Do you really think the Amalekites could be so evil that even their children deserved to die, though? That’s the part that’s hardest for me to imagine about this version of the story. The cannibals in The Walking Dead didn’t have kids, did they?
You seem to be suggesting there’s a general tendency for at least some civilizations to descend into that level of evil, without the influence of the religions of the book. I find that a little hard to believe given that none of the civilizations discovered in the well-documented history of the last two millennia were anywhere near that far gone. Including ones that previously had no contact with Christianity or Judaism.
Atreus,
Sorry for the late reply. I work 13 hour swing shifts half the week >_>
The tribal nature of ancient Canaan also influences this decision. First, when your sources of knowledge essentially consist of your tribe, chances are almost certain the apple doesn’t fall far from the tree, excluding rare cases like Rahab (who is consequently recognized as righteous and spared along with her family). I think we’re more used to a knowledge-rich, cosmopolitan society where children have both the capability and the likelihood of ending up significantly different than their parents. In a funny way, the one person who can rightly be a consequentialist is God Himself, since God and only God knows how every person (or groups of people) will turn out and can therefore make moral judgments about what to do in the present based on (100% certain) foreknowledge. We can dig into the issue of free will vs divine foreknowledge if that tangent interests you…
Second, the children of the Amalekites would be bound to avenge their parents in the nastiest way possible. People often cite “an eye for an eye and a tooth for a tooth” as a mean passage in the OT, but the original point of that passage was equitable retribution rather than the endless and ever-escalating blood feuds that characterized many ancient cultures.
Lastly, not really a point so much as just worth knowing, the Israelites were pretty dang bad at wiping people out anyways. The groups they were supposed to wipe out kept showing up in the Bible. Of course, failing to wipe out a people does nothing to justify attempting it :P
Atreus-
Just chiming in with my two cents, and the short answer is: no.
========
Requirements:
(1) Answer these questions using the discussion of the Amalekites:
(a) How long are the swing shifts the writer works?
(b) Who is named as a rare exception who was spared along with her family?
(c) What was the original point of the "an eye for an eye" passage?
(2) Transcribe the discussion of the Amalekites word for word, everything from "You seem to" down to "Christianity or Judaism.".
You will not need any of the data after this point.

Data provided:
========
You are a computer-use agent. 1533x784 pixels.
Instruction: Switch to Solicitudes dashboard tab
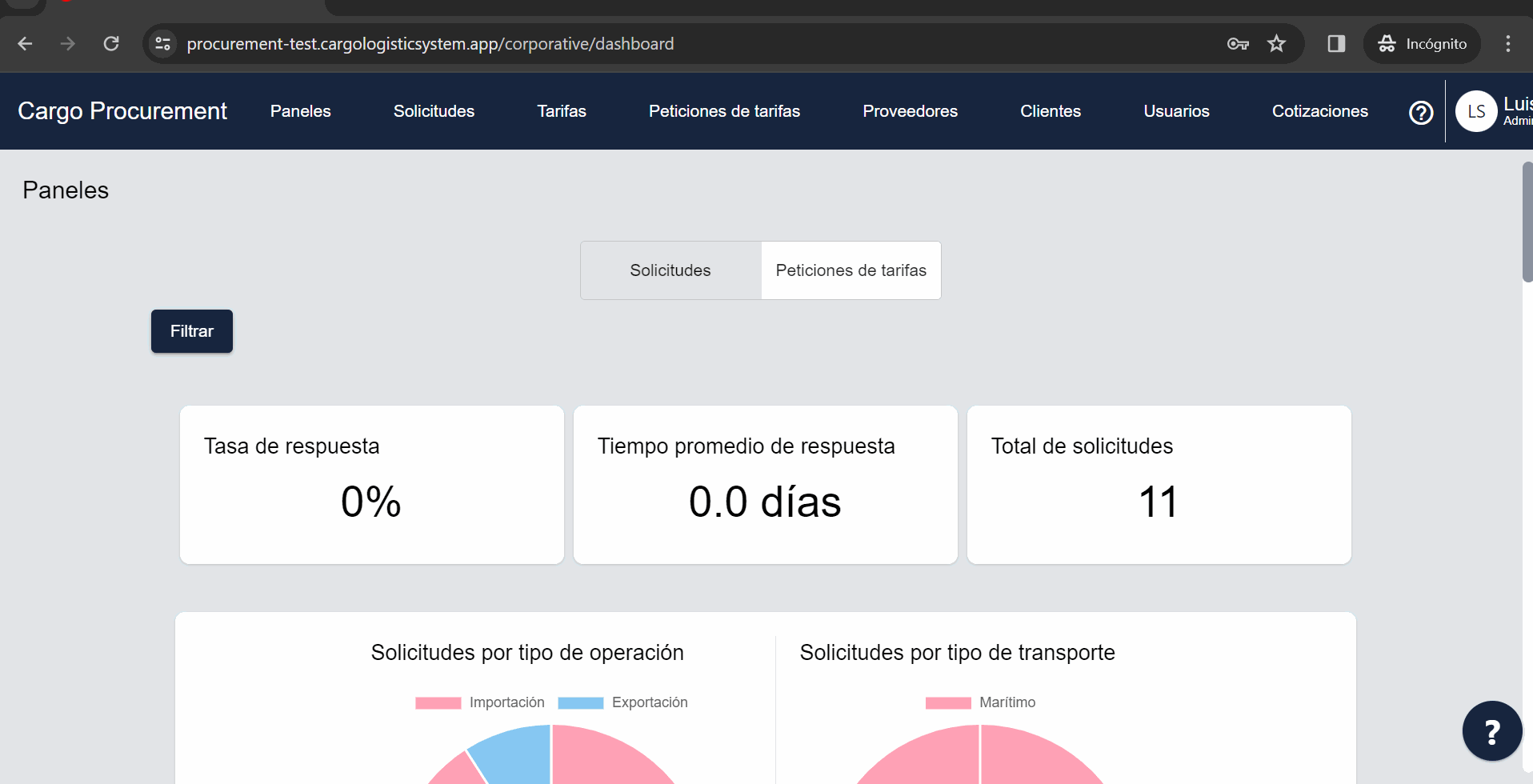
========
Per-task answers:
(1)
(a) 13 hours, half the week.
(b) Rahab.
(c) Equitable retribution, rather than endless, ever-escalating blood feuds.

(2)
You seem to be suggesting there’s a general tendency for at least some civilizations to descend into that level of evil, without the influence of the religions of the book. I find that a little hard to believe given that none of the civilizations discovered in the well-documented history of the last two millennia were anywhere near that far gone. Including ones that previously had no contact with Christianity or Judaism.